Various methods are employed to attenuate these adverse stress responses such as use of drugs like opioids, beta blockers or by increasing the depth of anaesthesia, etc.4 A study comparing the effects of lignocaine and fentanyl in attenuation of response to laryngoscopy and tracheal intubation concluded that fentanyl was more effective in attenuating the pressor response to laryngoscopy and endotracheal intubation.10 In 2015, Karuppiah S et al. studied the blunting of hemodynamic response to laryngoscopy and intubation using intravenous fentanyl and esmolol and concluded that Fentanyl 2 μg/kg bolus or esmolol 0.2 mg/kg bolus significantly attenuates the hemodynamic response to laryngoscopy and intubation better than control group.11
A previous study done by Khanday SB et al. in 2019 studied fentanyl and nalbuphine for attenuation of hemodynamic response to laryngoscopy and endotracheal intubation 100 patients and concluded that fentanyl is better than nalbuphine in blunting the hemodynamic response to laryngoscopy and endotracheal intubation.12 Thus we have chosen fentanyl for our study.
Studies conducted to assess hemodynamic presser response of paracetamol found it to be efficacious.13, 14, 15 In 2015, Soltani G, Molkizadeh A et al. studied the effect of Intravenous Acetaminophen on intubation response and postoperative pain following caesarian Section and concluded that intravenous Paracetamol reduced the heart rate changes due to intubation and reduce Intraoperative and postoperative analgesic requirement. However, it was not effective in reducing mean arterial blood pressure due to endotracheal intubation.16
Almost all the studies available in literature compared either one of the commonly used opioid, or analgesic with a placebo like normal saline or the different concentrations of same drug with each other.
In this study, we compared the hemodynamic response to laryngoscopy and intubation in two groups, where group A (30 patients) received intravenous fentanyl 90 seconds before intubation, and group B (30 patients) received both intravenous paracetamol(10 minutes prior) and intravenous fentanyl (90 seconds before intubation).
We found that there was an initial increase of heart rate after intubation in both groups as compared to heart rate taken at time of induction. However, this was significantly higher(p=0.004) with group A and remained significantly high for another 6 minutes as compared to those who received group B where heart rate remained near baseline.

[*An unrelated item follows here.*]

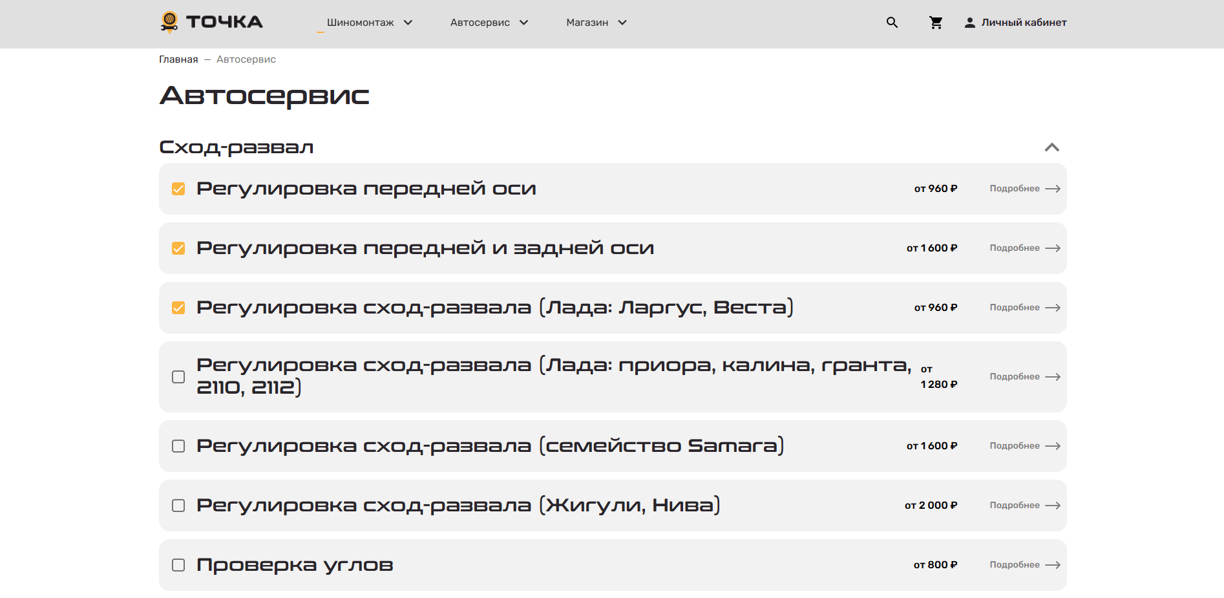
Task: Open the Автосервис menu item
Action: (480, 23)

There was also an increase of mean arterial pressure after intubation in both groups, and this was significantly higher in the group A (p= 0.003). It remained significantly high for 6 minutes as compared to group B (p=0.003).
Mean SpO2 was similar in both the study groups, and there were no complications during the study. However, there are certain limitations to the current study considering the smaller sample size. Further randomized trials with a larger sample size would be able to confirm the findings of our study.